Excerpt from page 417: "It [spreadsheet of EPA tests at Pennsylvania brine treatment plant] found a potential increased risk of cancer among people who often eat fish from waters where drilling waste is discharged."
"A ship’s cook one day noticed a crack in the steel deck of his galley. His superiors assured him that it was nothing to worry about — the crack was certainly small compared with the vast bulk of the ship — but the cook began painting dates on the floor to mark the new length of the crack each time a bout of rough weather would cause it to grow longer. With each advance of the crack, additional decking material was unloaded, and the strain energy formerly contained in it released. But as the amount of energy released grows quadratically with the crack length, eventually enough was available to keep the crack growing even with no further increase in the gross load. When this happened, the ship broke into two pieces; this seems amazing but there are a more than a few such occurrences that are very well documented. As it happened, the part of the ship with the marks showing the crack’s growth was salvaged, and this has become one of the very best documented examples of slow crack growth followed by final catastrophic fracture." -- Introduction to Fracture Mechanics
Fracture mechanics is a tool of materials science. Its concern is with cracks and their propagation through various material mediums. The fractures formed in the process of hydraulic fracturing are vertical, aimed towards the surface of the earth and passing through everything in between.
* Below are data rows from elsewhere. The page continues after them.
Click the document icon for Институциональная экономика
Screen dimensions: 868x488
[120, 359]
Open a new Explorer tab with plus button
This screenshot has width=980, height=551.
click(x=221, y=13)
When the constraining pressure on the crack tip reaches a critical value, its influence is nullified and the crack is permitted to proceed. That is, external holding pressure is released which allows the crack to grow as it spreads and bifurcates. This process continues--cracks do not heal themselves, their inherent tendency is to extend--until the constraining energy is surpassed by the internal properties of the material at the crack tip where outward pressure is continually being asserted, in which case we have a runaway or catastrophic propagation of the crack.
In the case of fracking, this load-pressure release is felt as mini-earthquakes, and as the crack, or fracture, proceeds and grows towards the surface, it passes through aquifers--groundwater--the fresh subsurface water we depend on throughout the country. The waste, a cocktail of toxic and carcinogenic chemicals, is dumped at the bottom of the refuse tube into the surrounding earth, free to fill any and all cracks it might find as it bubbles up through an ever increasing number of conduits.
Conclusion: Inevitable crack propagation--perhaps a few years from now or maybe twenty years--will allow those chemicals to enter the aquifer system, thereby polluting our fresh water and causing health problems we can't even imagine. The consequences of this are beyond comprehension, and no amount of pay-outs by the gas and oil industry are going to mitigate the damages.
What are we going to do about it? Should we, as usual, wait until disaster strikes and then try to compensate? Spend time and money on Congressional hearings pointing the finger at one corporation or another? I believe the lure of money at this time is far too strong to block the fracking frenzy. Small victories, local shutdowns in the face of blatant widespread damage to the environment, both above ground and below, causing health problems for humans and wildlife will occur over the next few years, but the larger picture of cheap natural gas and the money made extracting it will prevail. Politicians are in on it, as usual; the oil industry is a big contributor.
The process of fracking alone, understood and imagined, is a violent rape of the Earth and can only end tragically. Many millions of years ago Nature separated out layers of shale rock and sediment containing tar and gas from the self-sustaining and life-giving shed of water at the surface; it seemed like a good idea at the time. We are now initiating the destruction of that natural boundary through fracking. No good can come of this in the long term.